Uribe Argéz ya debió medir las consecuencias de pretender dejar pasar el tiempo y después exonerar a esos elementos policiacos; la sociedad estará, sin duda, pendiente del caso y exigirá cuentas, exigirá como lo hace hoy un ejemplar castigo y el compromiso de un trato humanitario para los campechanos, para todo ciudadano que transite por las calles de Campeche, trátese de quien se trate.

No podemos dejar de ver el lado opuesto de la moneda, lo que esas mujeres significan para el comercio local, especialmente a quienes se dedican a las artesanías. Son una competencia desleal, que no paga impuestos de ningún tipo y sí afecta al comercio organizado ubicado en el primer cuadro de la ciudad. Eso tampoco es ocultable.

Ahora bien, si se afirma que esas mujeres indígenas son explotadas y que se tiene identificados a sus explotadores ¿por qué no se actúa en consecuencia? ¿Por qué se permite que decenas de mujeres indígenas venidas de otras latitudes recorran las calles del centro de la ciudad y no se le aplique la ley, de manera correcta, como se ha hecho con los ambulantes y semifijos de Campeche? ¿De qué privilegio gozan o es que sus explotadores pagan protección o se mochan con alguna autoridad?

La presencia de esas mujeres indígenas, trabajadoras, madres de familia data de hace muchos años, son ya parte del escenario cotidiano de nuestra ciudad, pero muy pocos conocen las condiciones de cómo viven, de cómo son hacinadas en locales y cómo las maltratan cuando no cumplen las cuotas de ventas de sus regenteadores.

Bien atina a comentar el periodista Roger Cornelio Sosa, cuando afirma que “el tema de la explotación indígena tiene raíces más profundas.
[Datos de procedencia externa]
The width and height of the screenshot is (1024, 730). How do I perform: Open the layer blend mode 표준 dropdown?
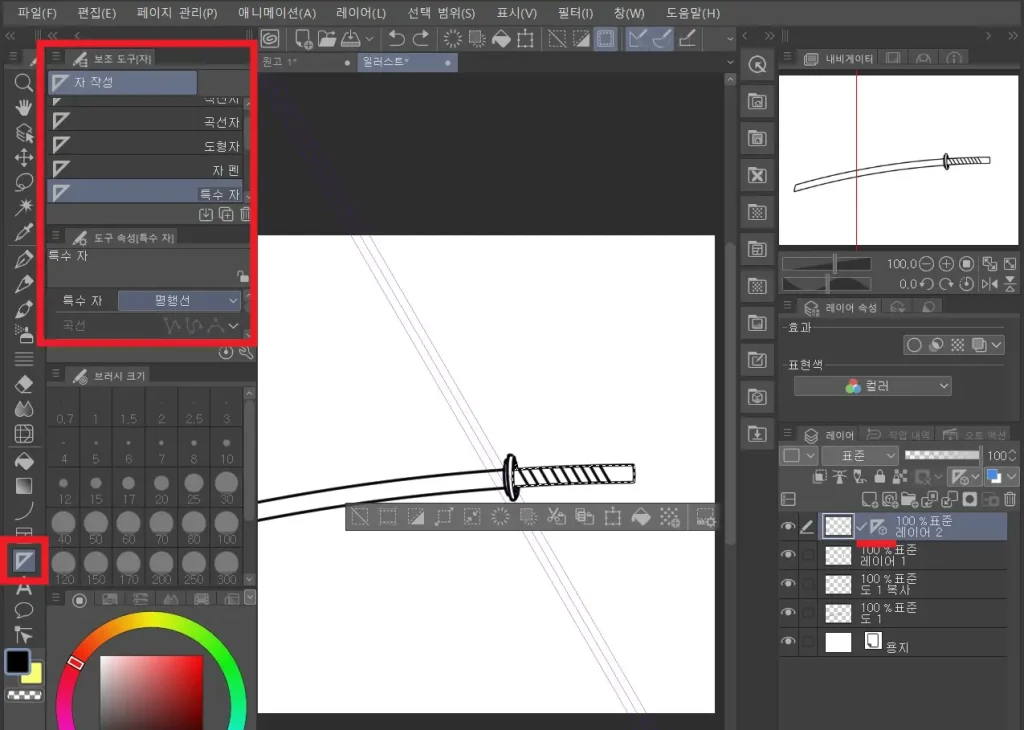[860, 456]
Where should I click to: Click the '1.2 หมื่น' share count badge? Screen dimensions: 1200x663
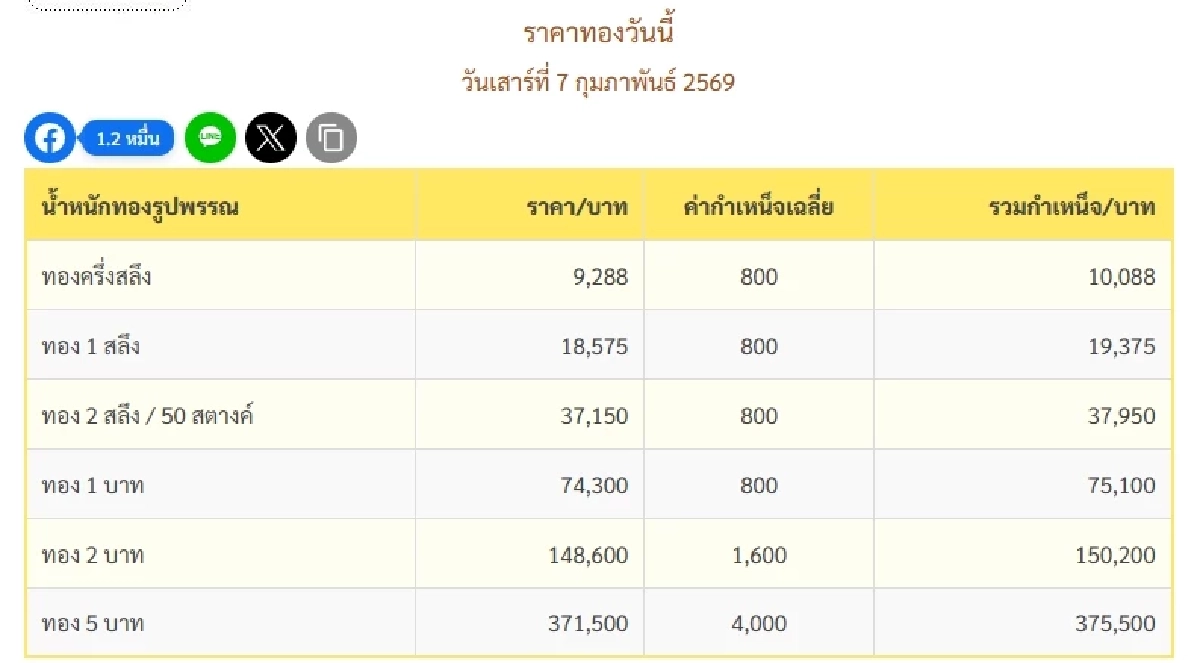point(126,138)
No sólo el aspecto social -pobreza atroz, discriminación, ignorancia- sino está también la presencia de mafias explotadoras, así como los usos y costumbres de los propios grupos étnicos (Síndrome de Estocolmo, cuyas víctimas defienden a su victimario)”.

Además del tema del ambulantaje, las autoridades tienen que empezar al emprender acciones en política de asistencia humanitaria, se tiene que redoblar esfuerzos en legislar sobre la trata de personas y la explotación sexual, que sin duda padecen.

Su condición de mujeres indígenas, la gran mayoría iletradas, es aprovechada por el crimen organizado que las engaña y las rapta con fines de explotación económica y sexual, servidumbre, pornografía, trabajos forzados entre otros delitos. Ahí es donde se tiene que actuar para prevenir.

Ellas trabajan por necesidad y porque se lo ordenan, tienen que cumplir las cuotas marcadas o de lo contrario sufrir castigos severos, de ahí que indigne más el inhumano actuar de esos tres policías, que no de toda la corporación, que en tan sólo unos minutos lograron colocar a Campeche en lo más alto del escaparate de la redes sociales, desafortunadamente para mal, provocando una serio golpe a la imagen de nuestra ciudad que tanto esfuerzo ha costado difundirla.